**** Data records ****
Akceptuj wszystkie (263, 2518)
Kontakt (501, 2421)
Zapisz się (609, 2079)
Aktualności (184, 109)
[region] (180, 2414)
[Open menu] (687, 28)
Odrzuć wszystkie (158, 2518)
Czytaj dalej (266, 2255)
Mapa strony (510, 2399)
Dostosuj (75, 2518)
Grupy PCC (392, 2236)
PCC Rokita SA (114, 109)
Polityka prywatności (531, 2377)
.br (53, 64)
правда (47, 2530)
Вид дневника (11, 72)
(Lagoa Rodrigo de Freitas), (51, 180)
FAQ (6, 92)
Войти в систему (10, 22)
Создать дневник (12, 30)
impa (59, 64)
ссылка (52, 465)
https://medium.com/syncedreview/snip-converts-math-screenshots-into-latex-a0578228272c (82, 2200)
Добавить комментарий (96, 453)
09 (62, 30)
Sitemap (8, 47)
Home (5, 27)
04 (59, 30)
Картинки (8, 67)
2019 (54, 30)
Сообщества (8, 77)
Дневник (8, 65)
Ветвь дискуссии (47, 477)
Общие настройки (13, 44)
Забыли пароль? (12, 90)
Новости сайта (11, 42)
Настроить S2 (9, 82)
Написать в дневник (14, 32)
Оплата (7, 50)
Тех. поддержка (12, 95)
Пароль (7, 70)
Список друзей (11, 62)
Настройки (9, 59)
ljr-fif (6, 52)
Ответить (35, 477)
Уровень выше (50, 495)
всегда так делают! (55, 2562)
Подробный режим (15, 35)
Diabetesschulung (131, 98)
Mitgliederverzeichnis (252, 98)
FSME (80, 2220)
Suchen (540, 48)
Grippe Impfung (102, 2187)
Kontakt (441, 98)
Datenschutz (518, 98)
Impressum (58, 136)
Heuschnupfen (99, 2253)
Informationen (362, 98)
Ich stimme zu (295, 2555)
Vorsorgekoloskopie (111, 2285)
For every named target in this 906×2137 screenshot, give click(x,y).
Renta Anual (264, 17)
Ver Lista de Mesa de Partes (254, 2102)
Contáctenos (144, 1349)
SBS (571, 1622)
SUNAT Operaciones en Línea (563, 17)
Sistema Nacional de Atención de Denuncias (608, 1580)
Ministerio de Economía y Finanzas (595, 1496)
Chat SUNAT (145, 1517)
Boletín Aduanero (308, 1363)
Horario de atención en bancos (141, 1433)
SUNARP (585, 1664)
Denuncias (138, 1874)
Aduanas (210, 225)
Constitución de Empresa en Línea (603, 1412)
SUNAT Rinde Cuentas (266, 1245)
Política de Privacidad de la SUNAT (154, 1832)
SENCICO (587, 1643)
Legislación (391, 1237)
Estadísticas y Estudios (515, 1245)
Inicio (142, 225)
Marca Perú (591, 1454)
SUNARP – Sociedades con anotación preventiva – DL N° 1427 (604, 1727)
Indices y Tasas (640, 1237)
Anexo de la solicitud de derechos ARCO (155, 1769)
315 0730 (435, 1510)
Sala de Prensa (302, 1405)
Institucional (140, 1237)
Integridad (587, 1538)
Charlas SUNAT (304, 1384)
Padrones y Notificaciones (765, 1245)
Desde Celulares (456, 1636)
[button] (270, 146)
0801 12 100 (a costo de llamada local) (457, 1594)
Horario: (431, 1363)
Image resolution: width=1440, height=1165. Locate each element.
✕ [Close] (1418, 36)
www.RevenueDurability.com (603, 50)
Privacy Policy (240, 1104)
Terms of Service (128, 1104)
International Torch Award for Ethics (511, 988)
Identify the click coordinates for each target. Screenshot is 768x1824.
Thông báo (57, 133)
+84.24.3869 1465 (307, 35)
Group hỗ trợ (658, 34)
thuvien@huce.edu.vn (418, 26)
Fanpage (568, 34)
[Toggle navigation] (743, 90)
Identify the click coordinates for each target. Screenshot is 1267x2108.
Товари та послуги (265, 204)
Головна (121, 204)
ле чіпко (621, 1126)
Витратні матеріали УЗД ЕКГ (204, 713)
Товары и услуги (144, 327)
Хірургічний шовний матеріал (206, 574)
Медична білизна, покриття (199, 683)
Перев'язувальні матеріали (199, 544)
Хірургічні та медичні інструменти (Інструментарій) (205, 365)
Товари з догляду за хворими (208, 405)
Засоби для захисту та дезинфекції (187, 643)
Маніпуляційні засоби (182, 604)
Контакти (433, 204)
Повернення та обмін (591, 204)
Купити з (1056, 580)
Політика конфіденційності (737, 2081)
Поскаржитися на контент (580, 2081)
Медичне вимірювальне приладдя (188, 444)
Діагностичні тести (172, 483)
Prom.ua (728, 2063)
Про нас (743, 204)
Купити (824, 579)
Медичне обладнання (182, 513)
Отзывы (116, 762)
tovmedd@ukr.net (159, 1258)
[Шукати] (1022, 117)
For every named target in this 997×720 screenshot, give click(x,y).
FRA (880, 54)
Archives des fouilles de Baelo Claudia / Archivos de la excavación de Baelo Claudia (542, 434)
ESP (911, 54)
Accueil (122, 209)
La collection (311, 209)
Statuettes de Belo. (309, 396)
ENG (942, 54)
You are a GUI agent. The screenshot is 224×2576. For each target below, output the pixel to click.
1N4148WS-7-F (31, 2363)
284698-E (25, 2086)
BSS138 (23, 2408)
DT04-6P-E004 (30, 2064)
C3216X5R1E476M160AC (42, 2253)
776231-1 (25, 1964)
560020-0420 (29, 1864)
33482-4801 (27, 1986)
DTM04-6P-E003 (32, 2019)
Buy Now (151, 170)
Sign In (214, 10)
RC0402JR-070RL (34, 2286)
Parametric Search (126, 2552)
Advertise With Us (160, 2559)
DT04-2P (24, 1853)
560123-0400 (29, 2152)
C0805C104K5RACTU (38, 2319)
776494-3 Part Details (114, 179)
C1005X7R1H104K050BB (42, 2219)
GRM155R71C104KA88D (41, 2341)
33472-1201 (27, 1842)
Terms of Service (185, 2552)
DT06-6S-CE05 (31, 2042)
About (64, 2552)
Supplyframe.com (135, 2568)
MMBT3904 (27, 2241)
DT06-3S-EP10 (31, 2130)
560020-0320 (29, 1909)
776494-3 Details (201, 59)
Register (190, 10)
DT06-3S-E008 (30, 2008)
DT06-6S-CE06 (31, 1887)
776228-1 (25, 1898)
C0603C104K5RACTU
****
- [Aim] Write out all of these lines again, putting "Contact" wherever "Kontakt" appears and leaving everything else unchanged.

- [Full output]
Akceptuj wszystkie (263, 2518)
Contact (501, 2421)
Zapisz się (609, 2079)
Aktualności (184, 109)
[region] (180, 2414)
[Open menu] (687, 28)
Odrzuć wszystkie (158, 2518)
Czytaj dalej (266, 2255)
Mapa strony (510, 2399)
Dostosuj (75, 2518)
Grupy PCC (392, 2236)
PCC Rokita SA (114, 109)
Polityka prywatności (531, 2377)
.br (53, 64)
правда (47, 2530)
Вид дневника (11, 72)
(Lagoa Rodrigo de Freitas), (51, 180)
FAQ (6, 92)
Войти в систему (10, 22)
Создать дневник (12, 30)
impa (59, 64)
ссылка (52, 465)
https://medium.com/syncedreview/snip-converts-math-screenshots-into-latex-a0578228272c (82, 2200)
Добавить комментарий (96, 453)
09 (62, 30)
Sitemap (8, 47)
Home (5, 27)
04 (59, 30)
Картинки (8, 67)
2019 (54, 30)
Сообщества (8, 77)
Дневник (8, 65)
Ветвь дискуссии (47, 477)
Общие настройки (13, 44)
Забыли пароль? (12, 90)
Новости сайта (11, 42)
Настроить S2 (9, 82)
Написать в дневник (14, 32)
Оплата (7, 50)
Тех. поддержка (12, 95)
Пароль (7, 70)
Список друзей (11, 62)
Настройки (9, 59)
ljr-fif (6, 52)
Ответить (35, 477)
Уровень выше (50, 495)
всегда так делают! (55, 2562)
Подробный режим (15, 35)
Diabetesschulung (131, 98)
Mitgliederverzeichnis (252, 98)
FSME (80, 2220)
Suchen (540, 48)
Grippe Impfung (102, 2187)
Contact (441, 98)
Datenschutz (518, 98)
Impressum (58, 136)
Heuschnupfen (99, 2253)
Informationen (362, 98)
Ich stimme zu (295, 2555)
Vorsorgekoloskopie (111, 2285)
For every named target in this 906×2137 screenshot, give click(x,y).
Renta Anual (264, 17)
Ver Lista de Mesa de Partes (254, 2102)
Contáctenos (144, 1349)
SBS (571, 1622)
SUNAT Operaciones en Línea (563, 17)
Sistema Nacional de Atención de Denuncias (608, 1580)
Ministerio de Economía y Finanzas (595, 1496)
Chat SUNAT (145, 1517)
Boletín Aduanero (308, 1363)
Horario de atención en bancos (141, 1433)
SUNARP (585, 1664)
Denuncias (138, 1874)
Aduanas (210, 225)
Constitución de Empresa en Línea (603, 1412)
SUNAT Rinde Cuentas (266, 1245)
Política de Privacidad de la SUNAT (154, 1832)
SENCICO (587, 1643)
Legislación (391, 1237)
Estadísticas y Estudios (515, 1245)
Inicio (142, 225)
Marca Perú (591, 1454)
SUNARP – Sociedades con anotación preventiva – DL N° 1427 (604, 1727)
Indices y Tasas (640, 1237)
Anexo de la solicitud de derechos ARCO (155, 1769)
315 0730 (435, 1510)
Sala de Prensa (302, 1405)
Institucional (140, 1237)
Integridad (587, 1538)
Charlas SUNAT (304, 1384)
Padrones y Notificaciones (765, 1245)
Desde Celulares (456, 1636)
[button] (270, 146)
0801 12 100 (a costo de llamada local) (457, 1594)
Horario: (431, 1363)
Image resolution: width=1440, height=1165. Locate each element.
✕ [Close] (1418, 36)
www.RevenueDurability.com (603, 50)
Privacy Policy (240, 1104)
Terms of Service (128, 1104)
International Torch Award for Ethics (511, 988)
Identify the click coordinates for each target. Screenshot is 768x1824.
Thông báo (57, 133)
+84.24.3869 1465 (307, 35)
Group hỗ trợ (658, 34)
thuvien@huce.edu.vn (418, 26)
Fanpage (568, 34)
[Toggle navigation] (743, 90)
Identify the click coordinates for each target. Screenshot is 1267x2108.
Товари та послуги (265, 204)
Головна (121, 204)
ле чіпко (621, 1126)
Витратні матеріали УЗД ЕКГ (204, 713)
Товары и услуги (144, 327)
Хірургічний шовний матеріал (206, 574)
Медична білизна, покриття (199, 683)
Перев'язувальні матеріали (199, 544)
Хірургічні та медичні інструменти (Інструментарій) (205, 365)
Товари з догляду за хворими (208, 405)
Засоби для захисту та дезинфекції (187, 643)
Маніпуляційні засоби (182, 604)
Контакти (433, 204)
Повернення та обмін (591, 204)
Купити з (1056, 580)
Політика конфіденційності (737, 2081)
Поскаржитися на контент (580, 2081)
Медичне вимірювальне приладдя (188, 444)
Діагностичні тести (172, 483)
Prom.ua (728, 2063)
Про нас (743, 204)
Купити (824, 579)
Медичне обладнання (182, 513)
Отзывы (116, 762)
tovmedd@ukr.net (159, 1258)
[Шукати] (1022, 117)
For every named target in this 997×720 screenshot, give click(x,y).
FRA (880, 54)
Archives des fouilles de Baelo Claudia / Archivos de la excavación de Baelo Claudia (542, 434)
ESP (911, 54)
Accueil (122, 209)
La collection (311, 209)
Statuettes de Belo. (309, 396)
ENG (942, 54)
You are a GUI agent. The screenshot is 224×2576. For each target below, output the pixel to click.
1N4148WS-7-F (31, 2363)
284698-E (25, 2086)
BSS138 (23, 2408)
DT04-6P-E004 (30, 2064)
C3216X5R1E476M160AC (42, 2253)
776231-1 (25, 1964)
560020-0420 (29, 1864)
33482-4801 (27, 1986)
DTM04-6P-E003 (32, 2019)
Buy Now (151, 170)
Sign In (214, 10)
RC0402JR-070RL (34, 2286)
Parametric Search (126, 2552)
Advertise With Us (160, 2559)
DT04-2P (24, 1853)
560123-0400 (29, 2152)
C0805C104K5RACTU (38, 2319)
776494-3 Part Details (114, 179)
C1005X7R1H104K050BB (42, 2219)
GRM155R71C104KA88D (41, 2341)
33472-1201 (27, 1842)
Terms of Service (185, 2552)
DT06-6S-CE05 (31, 2042)
About (64, 2552)
Supplyframe.com (135, 2568)
MMBT3904 (27, 2241)
DT06-3S-EP10 (31, 2130)
560020-0320 (29, 1909)
776494-3 Details (201, 59)
Register (190, 10)
DT06-3S-E008 (30, 2008)
DT06-6S-CE06 (31, 1887)
776228-1 (25, 1898)
C0603C104K5RACTU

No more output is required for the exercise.